As if it weren’t bad enough to see ordinary people disgrace themselves in these adverts, you have celebrities who also endorse this scheme. The likes of Katy Perry, Jessica Simpson and Jennifer Love-Hewitt partake in these counterfeit commercials, in order to bring in more money. Evidently their dollar shining eyes don’t have enough already, despite the fact that we are currently in an economic crisis and they should be dispersing the wealth rather than taking in more.
However, it’s just the peak of the deceptive iceberg. It’s just the next in a long line of evidently edited commercials: “Maybe It’s Maybelline” (Maybe it’s Photoshop) or “Seize Power Today” (Yeah, sorry Oral B, but there is nothing powerful enough to make my teeth that white).

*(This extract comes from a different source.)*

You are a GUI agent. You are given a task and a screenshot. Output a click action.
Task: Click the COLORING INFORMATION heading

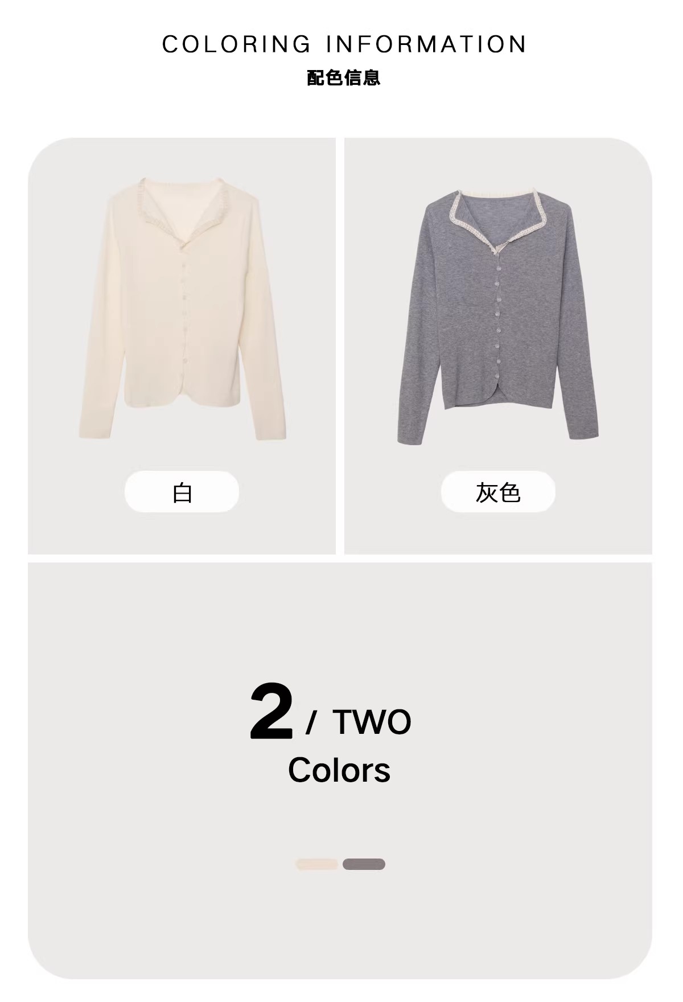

I suppose I could suffer it if it were only every couple of shows. Yet these abhorrent commercials have found a way to sponsor my favourite TV shows, with themes that are completely irrelevant. I am sorry Freederm: finding a man looking at you in the mirror may be slightly spooky and tie in with Vampire Diaries, but what on earth does it have to do with spot creams? They seem to be finding anyway to display it – which I suppose is the key to good advertising – but at least use something relevant! Sponsor Glee or 90210 where the show is about teenagers! Admittedly, none of these ‘teenagers’ have spots either, but it is closer to home than Big Brother or Take Me Out. True, these are real people who are more likely to have spots than the fake million-pound-tan-and-unnaturally-white-teeth-actors on American TV shows; but they will have been in make-up for the last 10 hours, meaning that they too are prepped and preened ‘til they look nothing like their true selves.
There is something strange though. If someone came a-knocking at your door, claiming to have a miracle cure for spots, you’d turn them away without a second glance, let alone invest in their over-priced products singing of false hope. So why is it different when we see it on TV? Perhaps it’s the fact that we know there are advertising regulators or that in the glory of the modern age we have become too believing of what we see on the TV. Yet maybe it’s just because the idea that there is a cure for something as small and often as seemingly insignificant as complexion catastrophes can lead to the hope that maybe, just maybe, there is a cure for the bigger, scarier issues that plague modern society.
Whatever the reason behind our fascination with these spot cream treatments, their advertisement campaigns are as annoying as the younger sibling that just used your headphones to rescue your useless spot cream that they just flushed down the toilet (by accident, of course). Spot creams need to find a new way to reach their target audience, without pointlessly disrupting my evening TV. Their blemish on my life is becoming a lot more threatening than the one on their face.